Another team, Alex Andonian and Camilo Fosco, also claimed $1,000 by demonstrating their ability to train a classification model nearly ten times faster through code optimization while sacrificing minimal accuracy. As graduate students in the Department of Electrical Engineering and Computer Science (EECS), Andonian and Fosco are currently developing a classifier to distinguish authentic videos from AI-manipulated counterfeits for Facebook's Deepfake Detection Challenge. Facebook initiated this contest last autumn to crowdsource solutions for preventing misinformation dissemination on their platform preceding the 2020 presidential election.
Should a technical solution for deepfakes emerge, it must operate across millions of machines simultaneously, explains Andonian. This makes energy efficiency crucial. "Every optimization we discover to train and implement more efficient models will create significant impact," he notes.
To accelerate the training process, they experimented with streamlining their code and reducing the resolution of their 100,000-video training set by eliminating certain frames. They hadn't anticipated finding a solution within three days, but Satori's processing capacity proved advantageous. "We could execute 10 to 20 experiments concurrently, enabling us to refine potential concepts and obtain results rapidly," Andonian explains.
• • • • • • •
◆ **List of tasks**
1 – Answer these about the passage above on deepfake detection, one line each:
(a) How much money did Andonian and Fosco claim?
(b) Why, according to Andonian, is energy efficiency crucial?
(c) How many experiments could the team run at the same time?
2 – In the passage above on deepfake detection, how would you render this sentence in Spanish: "Facebook initiated this contest last autumn to crowdsource solutions for preventing misinformation dissemination on their platform preceding the 2020 presidential election."
• • • • • • •
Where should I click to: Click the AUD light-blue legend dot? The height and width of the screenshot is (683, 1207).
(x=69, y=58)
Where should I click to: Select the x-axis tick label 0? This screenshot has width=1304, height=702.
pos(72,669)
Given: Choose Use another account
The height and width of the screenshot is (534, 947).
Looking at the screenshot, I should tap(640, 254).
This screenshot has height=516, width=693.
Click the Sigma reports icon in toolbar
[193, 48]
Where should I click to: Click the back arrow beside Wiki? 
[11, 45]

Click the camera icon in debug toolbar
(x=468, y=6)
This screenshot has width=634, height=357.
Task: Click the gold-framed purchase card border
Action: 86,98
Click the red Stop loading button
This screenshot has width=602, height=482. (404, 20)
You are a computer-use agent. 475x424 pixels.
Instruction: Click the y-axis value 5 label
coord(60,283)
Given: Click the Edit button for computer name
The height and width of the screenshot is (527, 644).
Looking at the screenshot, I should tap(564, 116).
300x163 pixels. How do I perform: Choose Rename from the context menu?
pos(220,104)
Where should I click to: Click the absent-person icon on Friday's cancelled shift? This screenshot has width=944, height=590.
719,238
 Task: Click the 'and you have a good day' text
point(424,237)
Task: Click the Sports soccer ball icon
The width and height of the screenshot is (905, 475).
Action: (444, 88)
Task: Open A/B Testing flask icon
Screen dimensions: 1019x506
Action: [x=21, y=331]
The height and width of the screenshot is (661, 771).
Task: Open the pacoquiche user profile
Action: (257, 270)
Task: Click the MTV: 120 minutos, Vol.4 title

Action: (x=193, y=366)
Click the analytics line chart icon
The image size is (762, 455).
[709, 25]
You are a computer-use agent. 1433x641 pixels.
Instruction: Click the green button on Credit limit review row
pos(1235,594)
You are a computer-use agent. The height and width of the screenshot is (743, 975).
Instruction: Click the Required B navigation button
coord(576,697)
• • • • • • •
◆ **Task-by-task results**
1 –
(a) $1,000.
(b) Any technical solution for deepfakes would have to operate across millions of machines at once.
(c) 10 to 20.

2 – Facebook lanzó este concurso el otoño pasado para obtener, mediante colaboración abierta, soluciones que impidieran la difusión de desinformación en su plataforma antes de las elecciones presidenciales de 2020.